---------- Data under study ----------

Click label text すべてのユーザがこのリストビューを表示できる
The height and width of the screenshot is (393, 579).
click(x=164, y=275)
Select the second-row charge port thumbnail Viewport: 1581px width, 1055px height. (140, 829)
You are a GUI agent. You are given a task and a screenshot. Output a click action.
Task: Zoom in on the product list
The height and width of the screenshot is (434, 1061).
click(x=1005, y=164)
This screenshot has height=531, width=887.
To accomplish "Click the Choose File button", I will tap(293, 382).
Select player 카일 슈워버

----------
---------- Data under study ----------

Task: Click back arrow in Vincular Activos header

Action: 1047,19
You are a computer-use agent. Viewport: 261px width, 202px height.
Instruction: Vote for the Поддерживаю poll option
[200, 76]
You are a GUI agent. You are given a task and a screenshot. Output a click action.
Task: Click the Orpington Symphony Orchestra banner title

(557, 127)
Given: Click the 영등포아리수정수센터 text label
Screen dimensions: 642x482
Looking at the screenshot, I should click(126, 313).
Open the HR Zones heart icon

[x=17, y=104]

----------

The entries above hold a line with "Click label text すべてのユーザがこのリストビューを表示できる" and a later line with "This screenshot has height=531, width=887.". Write out exactly those lines and all lines between, nothing more.

> [Task answer]
Click label text すべてのユーザがこのリストビューを表示できる
The height and width of the screenshot is (393, 579).
click(x=164, y=275)
Select the second-row charge port thumbnail Viewport: 1581px width, 1055px height. (140, 829)
You are a GUI agent. You are given a task and a screenshot. Output a click action.
Task: Zoom in on the product list
The height and width of the screenshot is (434, 1061).
click(x=1005, y=164)
This screenshot has height=531, width=887.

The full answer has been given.